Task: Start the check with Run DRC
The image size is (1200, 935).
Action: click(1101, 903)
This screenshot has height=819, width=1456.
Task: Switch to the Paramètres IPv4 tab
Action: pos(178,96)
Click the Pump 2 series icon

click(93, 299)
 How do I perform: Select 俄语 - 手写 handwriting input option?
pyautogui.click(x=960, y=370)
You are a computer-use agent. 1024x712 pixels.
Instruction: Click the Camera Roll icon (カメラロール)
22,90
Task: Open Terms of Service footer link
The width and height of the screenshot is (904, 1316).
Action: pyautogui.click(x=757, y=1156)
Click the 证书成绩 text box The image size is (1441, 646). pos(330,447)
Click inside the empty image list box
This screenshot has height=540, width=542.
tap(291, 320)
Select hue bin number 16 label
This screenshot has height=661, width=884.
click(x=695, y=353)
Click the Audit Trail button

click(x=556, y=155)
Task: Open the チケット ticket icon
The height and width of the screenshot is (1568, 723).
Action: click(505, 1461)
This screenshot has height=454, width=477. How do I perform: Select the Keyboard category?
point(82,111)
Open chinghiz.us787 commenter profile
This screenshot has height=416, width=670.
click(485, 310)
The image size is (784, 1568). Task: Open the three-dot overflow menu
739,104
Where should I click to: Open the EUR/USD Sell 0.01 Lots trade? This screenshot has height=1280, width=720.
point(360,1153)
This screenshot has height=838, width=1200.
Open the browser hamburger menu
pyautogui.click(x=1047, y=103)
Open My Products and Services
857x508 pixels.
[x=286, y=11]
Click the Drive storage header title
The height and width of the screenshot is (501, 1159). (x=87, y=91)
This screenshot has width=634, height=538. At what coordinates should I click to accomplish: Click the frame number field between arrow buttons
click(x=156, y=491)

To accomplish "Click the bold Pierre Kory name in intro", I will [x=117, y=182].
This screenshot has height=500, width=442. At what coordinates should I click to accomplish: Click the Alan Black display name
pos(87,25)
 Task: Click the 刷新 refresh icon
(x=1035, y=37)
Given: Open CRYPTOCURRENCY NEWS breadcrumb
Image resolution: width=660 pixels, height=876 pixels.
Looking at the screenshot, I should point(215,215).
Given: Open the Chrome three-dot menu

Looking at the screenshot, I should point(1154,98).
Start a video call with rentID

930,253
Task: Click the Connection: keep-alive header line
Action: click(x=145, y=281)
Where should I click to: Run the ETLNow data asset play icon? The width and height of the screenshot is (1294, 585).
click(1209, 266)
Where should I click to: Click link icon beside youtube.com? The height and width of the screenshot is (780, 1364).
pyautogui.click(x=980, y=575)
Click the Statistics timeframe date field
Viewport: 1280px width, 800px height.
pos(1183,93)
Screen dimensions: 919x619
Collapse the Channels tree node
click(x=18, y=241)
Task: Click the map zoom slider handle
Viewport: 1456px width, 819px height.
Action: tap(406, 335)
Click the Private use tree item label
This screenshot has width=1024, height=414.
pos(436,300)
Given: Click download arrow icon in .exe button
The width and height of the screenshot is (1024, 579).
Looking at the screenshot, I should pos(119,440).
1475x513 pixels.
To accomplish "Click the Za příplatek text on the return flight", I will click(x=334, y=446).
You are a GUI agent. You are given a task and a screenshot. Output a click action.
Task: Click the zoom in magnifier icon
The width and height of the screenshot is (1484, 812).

+ + + +

## EXERCISE BRIEF
The answer must consist of every line above that contains the word "agent".

## ANSWER AREA
You are a computer-use agent. 1024x712 pixels.
You are a GUI agent. You are given a task and a screenshot. Output a click action.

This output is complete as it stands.